Jesus the Son of God: A Christological Title Often Overlooked, Sometimes Misunderstood, and Currently Disputed

Greg Strand – February 7, 2013 4 Comments

Yesterday I mentioned an excellent book by D. A. Carson that addressed the translation of the divine familial language, specifically “God the Father” and the “Son of God”: Jesus the Son of God: A Christological Title Often Overlooked, Sometimes Misunderstood, and Currently Disputed (Wheaton: Crossway, 2012).

Crossway has made available the preface and chapter three of the book:

Carson describes the focus of this book in his preface, 11-12 (which I have reformatted from a single paragraph to three):

I chose the topic about three years ago. Some work I had done while teaching the epistle to the Hebrews, especially Hebrews 1 where Jesus is said to be superior to angels because he is the Son, prompted me to think about the topic more globally. Moreover, for some time I have been thinking through the hiatus between careful exegesis and doctrinal formulations. We need both, of course, but unless the latter are finally controlled by the former, and seen to be controlled by the former, both are weakened. The “Son of God” theme has become one of several test cases in my own mind.

Since choosing the topic, however, the debates concerning what a faithful translation of “Son of God” might be, especially in contexts where one’s envisioned readers are Muslims, have boiled out of the journals read by Bible translators and into the open. Entire denominations have gotten caught up in the controversy, which shows no sign of abating.

The last of these three chapters is devoted to addressing both of these points—how, in a Christian context, exegesis rightly leads to Christian confessionalism, and how, in a cross-cultural context concerned with preparing Bible translations for Muslim readers, one may wisely negotiate the current debate. But I beg you to read the first two chapters first. They provide the necessary textual detail on which discussion of the controversies must be based.

Please remember to heed Carson’s counsel in his final paragraph: read the first two chapters before reading the third.

Greg Strand


Affectionately called “Walking Bible” by his youngest daughter, Greg Strand has a ministry history that goes back to 1982. Since that time, he has served in local church ministry in a variety of ministry capacities: youth pastor, associate pastor of adult ministries and senior pastor. He is currently the EFCA's Executive Director of Theology and Credentialing. Greg reads voraciously and never stops learning — a passion reflected in the overflowing bookshelves that spill from his library to multiple offices. And he could tell you about each of those books! His hunger for learning pales in contrast to his great love for God and for teaching the Word of God.

4 responses to Jesus the Son of God: A Christological Title Often Overlooked, Sometimes Misunderstood, and Currently Disputed

  1. Thanks for you are doing and helps me to further understand what others are teaching, understanding and applying…
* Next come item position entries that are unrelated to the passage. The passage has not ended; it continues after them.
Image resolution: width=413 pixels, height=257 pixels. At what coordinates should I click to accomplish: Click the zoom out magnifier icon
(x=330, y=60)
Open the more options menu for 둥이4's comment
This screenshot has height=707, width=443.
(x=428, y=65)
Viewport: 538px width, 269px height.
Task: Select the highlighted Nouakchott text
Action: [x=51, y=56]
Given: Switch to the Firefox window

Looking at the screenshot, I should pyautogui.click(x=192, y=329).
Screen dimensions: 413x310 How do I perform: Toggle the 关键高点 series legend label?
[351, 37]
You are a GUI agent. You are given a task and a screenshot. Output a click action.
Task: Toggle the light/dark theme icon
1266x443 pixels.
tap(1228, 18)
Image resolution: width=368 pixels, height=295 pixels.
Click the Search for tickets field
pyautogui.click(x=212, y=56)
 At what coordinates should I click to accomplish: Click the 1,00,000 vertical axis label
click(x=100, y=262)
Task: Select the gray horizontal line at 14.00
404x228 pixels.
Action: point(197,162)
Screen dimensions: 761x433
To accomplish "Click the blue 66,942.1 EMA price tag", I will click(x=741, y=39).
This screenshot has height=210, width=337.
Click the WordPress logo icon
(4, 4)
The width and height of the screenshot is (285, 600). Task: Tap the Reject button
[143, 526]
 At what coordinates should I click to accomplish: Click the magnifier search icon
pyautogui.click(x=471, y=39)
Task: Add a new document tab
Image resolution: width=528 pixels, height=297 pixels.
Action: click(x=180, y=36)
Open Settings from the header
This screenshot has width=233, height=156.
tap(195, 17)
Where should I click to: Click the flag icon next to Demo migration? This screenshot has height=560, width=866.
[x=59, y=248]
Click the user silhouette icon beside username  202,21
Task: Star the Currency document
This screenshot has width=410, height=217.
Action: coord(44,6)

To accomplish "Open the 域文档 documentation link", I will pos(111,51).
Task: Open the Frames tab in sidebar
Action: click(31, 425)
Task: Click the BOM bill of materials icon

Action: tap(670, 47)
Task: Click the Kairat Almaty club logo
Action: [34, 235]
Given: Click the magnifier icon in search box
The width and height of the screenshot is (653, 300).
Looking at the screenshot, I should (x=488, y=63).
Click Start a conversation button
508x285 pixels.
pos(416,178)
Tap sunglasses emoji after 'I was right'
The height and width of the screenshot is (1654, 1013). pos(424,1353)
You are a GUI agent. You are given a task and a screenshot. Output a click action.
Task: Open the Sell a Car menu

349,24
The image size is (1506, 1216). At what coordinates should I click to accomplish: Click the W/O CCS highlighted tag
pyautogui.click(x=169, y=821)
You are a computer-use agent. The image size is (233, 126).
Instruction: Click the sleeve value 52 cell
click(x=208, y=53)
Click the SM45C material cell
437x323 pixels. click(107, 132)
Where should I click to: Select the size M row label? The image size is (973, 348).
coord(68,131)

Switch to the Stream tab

    • Ken, I am grateful to the Lord you find these resources helpful. This is one way I believe I can serve pastors, leaders and others engaged in ministry on the front-lines in and through the local church.

  2. Thanks again for recommending this book, it has been a very helpful resource. There is nothing new or surprising about the material that Carson presents (which on this topic is a very good thing!) but it does bring together a whole lot of information in one place and it is presented by someone with a well respected resume. I truly hope this book will be an aid to the leaders in missions organizations that need to begin to define limits for acceptable levels of contextualization within the organizations they lead.

    • Thank you for your reply, Mike. I appreciate the additional affirmation of Carson’s excellent work, along with an exhortation to leaders of missions’ organizations to do the hard and necessary work in the Scriptures and theology to discern the acceptable limits of contextualization.